2. Die kuppelartige Schädelform, wodurch relativ starke Schläge ausgehalten werden und auch abgleiten können.
3. Die Anzahl der Knochen, wodurch sich normalerweise die Kraft eines Schlages verteilt.
4. Die Suturen, welche die Übertragung der Gewalteinwirkung unterbrechen.
5. Die Membran zwischen den Suturen, die bei kleinen Kindern als linearer Puffer fungiert.
6. Die Elastizität der äußeren Schicht.
7. Das Überlappen einiger Knochen (z. B. das Os parietale durch die Squama temporalis) und die wechselnde Abschrägung benachbarter Knochen (z. B. an der Sutura coronalis).

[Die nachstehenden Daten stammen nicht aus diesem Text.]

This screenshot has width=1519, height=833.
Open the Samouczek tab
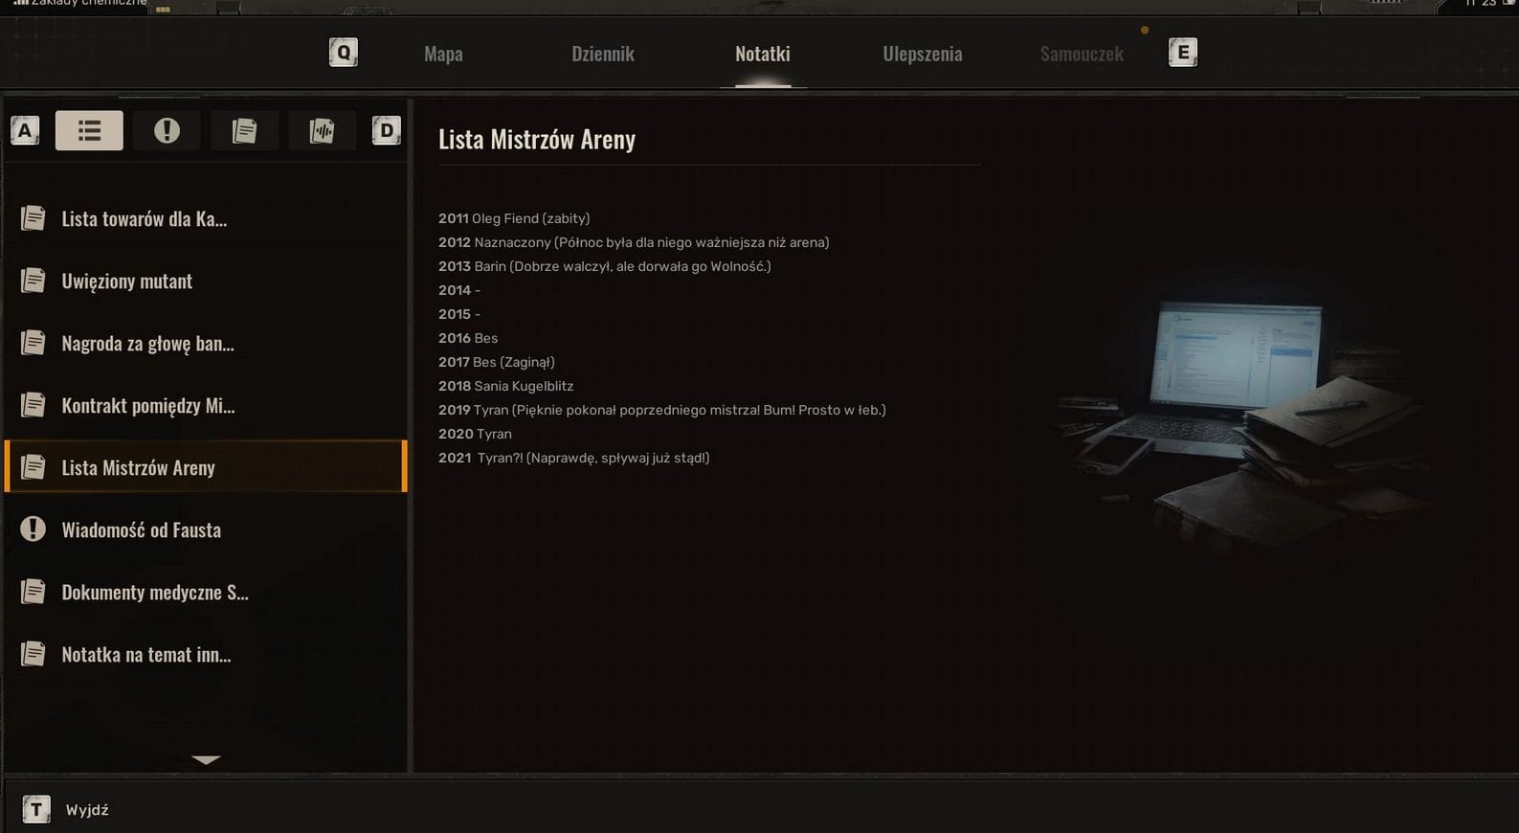click(x=1082, y=54)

8. Das Vorhandensein von Rippen oder Leisten (z. B. von der Crista galli bis zur Protuberantia interna des Os occipitale, von der Nasenwurzel bis zum Proc. zygomaticus, vom temporalen Grat der Orbita bis zum Os mastoideum, von einem Os mastoideum zum anderen, von der Protuberantia externa bis zum Foramen magnum).

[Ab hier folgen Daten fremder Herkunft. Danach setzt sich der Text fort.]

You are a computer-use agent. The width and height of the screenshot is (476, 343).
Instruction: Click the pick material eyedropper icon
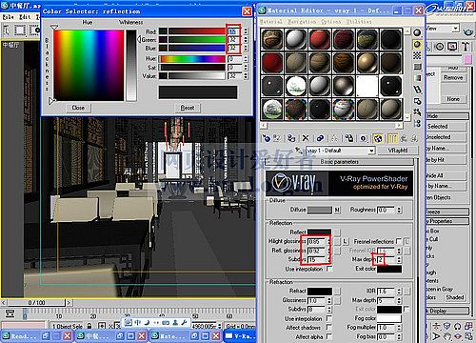(x=299, y=151)
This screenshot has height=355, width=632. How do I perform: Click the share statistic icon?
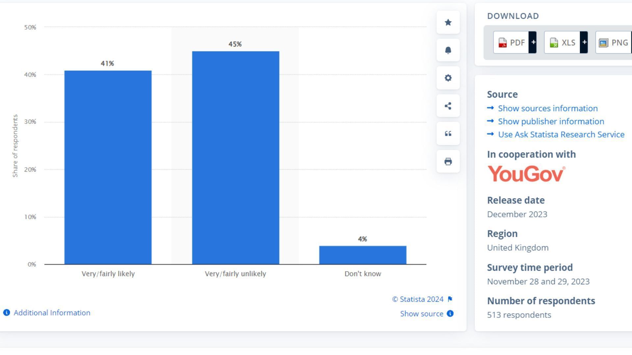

9. Pfeiler (z. B. Proc. zygomaticus und Ala major des Os sphenoidale).
10. Die Beweglichkeit des Kopfes auf der Wirbelsäule.65
13. DIAGNOSE UND BEHANDLUNG
DIAGNOSE
Es gibt mehrere Grundsätze, die ich angewandt habe, um die Situation am lebendigen Kopf zu diagnostizieren. Der erste wichtige Punkt in diesem Prozess ist der Gebrauch Ihrer Hände bei der Palpation und den Bewegungstests. Dabei können Sie Ihren Tastsinn ebenso nutzen wie Ihr Sehvermögen, um Beobachtungen zur Schädel und Gesichtsform als Ganzes und auch im Detail anzustellen. Sie können zahlreiche Orientierungspunkte, die Größe und Form einzelner Knochen erspüren und den Verlauf der Suturen ertasten. Diese erste Untersuchung ist relativ oberflächlich, aber sie ist die Basis für Ihre weiteren Befunde.

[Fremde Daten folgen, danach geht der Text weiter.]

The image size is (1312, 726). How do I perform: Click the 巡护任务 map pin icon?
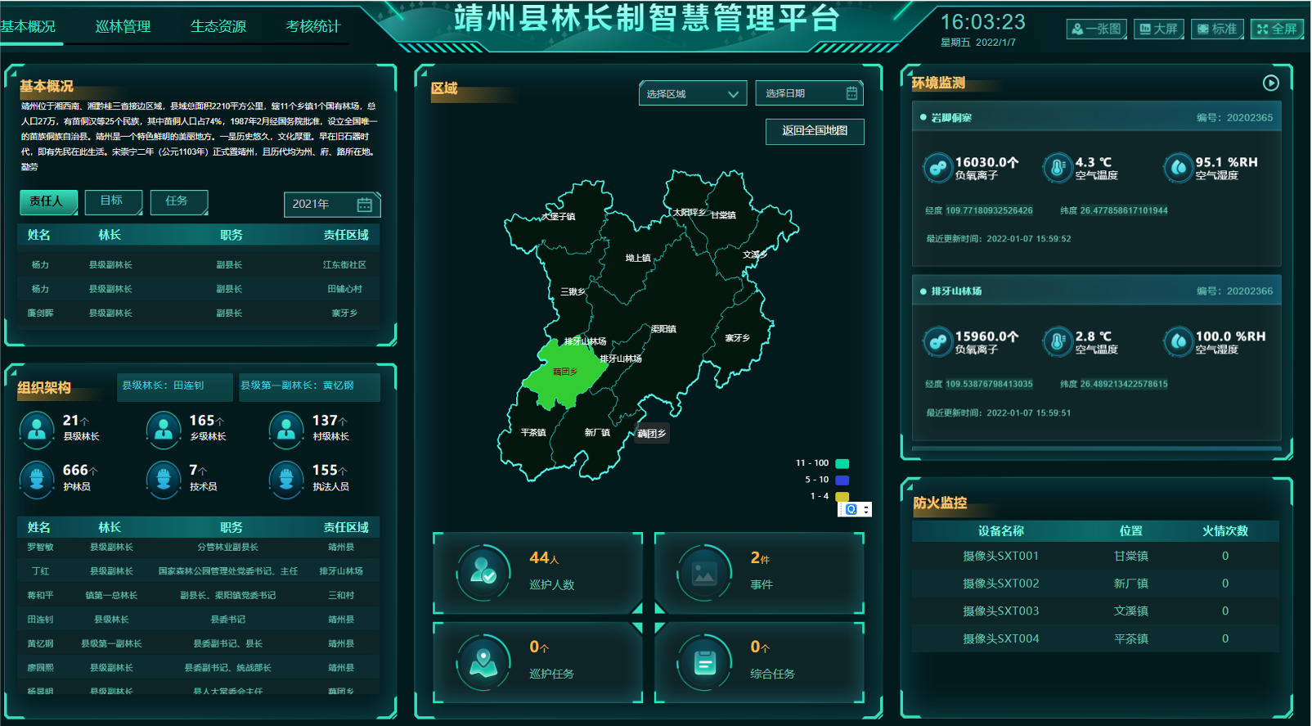[x=483, y=661]
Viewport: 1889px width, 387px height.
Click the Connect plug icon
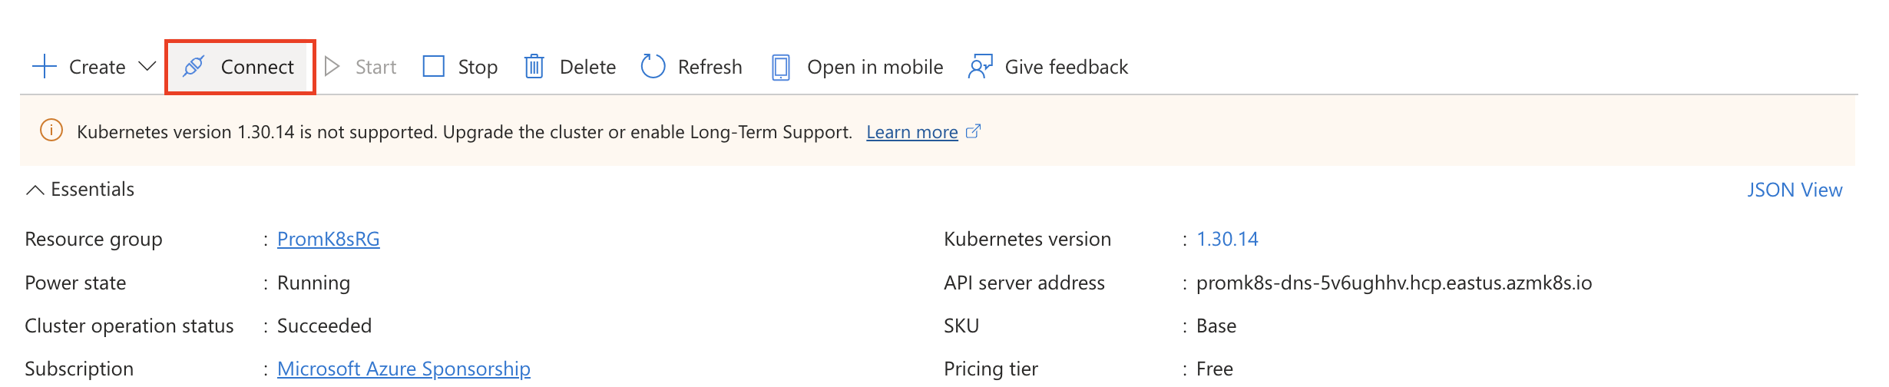coord(194,67)
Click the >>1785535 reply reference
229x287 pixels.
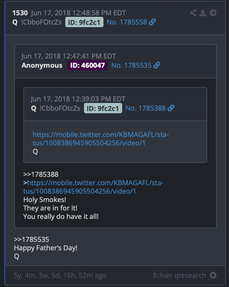[x=32, y=240]
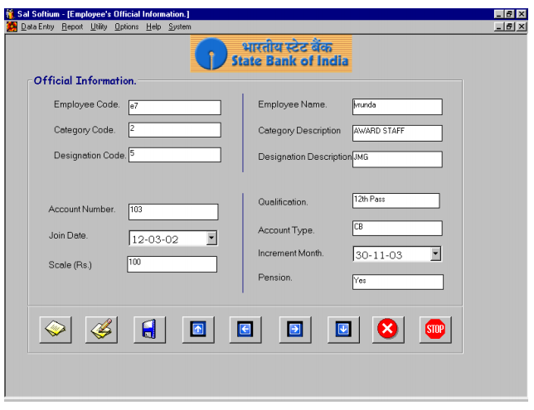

Bei der Palpation legen Sie Ihre Finger sanft auf den Schädel, das Abdomen oder eine andere Stelle des Körpers des Patienten. Lassen Sie Ihre Hände sein wie ein Vogel, der auf einem Ast landet, ihn still berührt, um sich schließlich auf dieser Stelle niederzulassen. Während Ihre Finger dort fühlen, sehen, denken und wissen, können sie Ihnen in einer Minute mehr erzählen, als ein fester Griff in einer ganzen Stunde erfassen kann. Sie werden sich darin üben, zu beobachten ohne einzugreifen. Wenn Sie versuchen, das Schädeldach fest anzufassen, erfahren Sie nicht viel, da Sie den Tastsinn, den Propriozeptions-Sinn, mit der Bewegungskraft Ihrer Hand vermischen werden.
Jetzt möchte ich Ihnen etwas darüber erzählen, wie man die Berührung am Schädeldach nutzen kann, um die Vorgänge im Gelenkmechanismus der Schädelbasis zu erkennen und zu verstehen.
Zunächst muss ich erwähnen, dass Sie die Gelenkverbindungen der Knochen der Schädelbasis nicht direkt ertasten können. Deshalb wird Ihnen die Berührung des Schädeldachs zwei Dinge sagen: erstens Fakten über das Schädeldach selbst und zweitens Fakten über die Schädelbasis, die Sie über das Schädeldach wahrnehmen können.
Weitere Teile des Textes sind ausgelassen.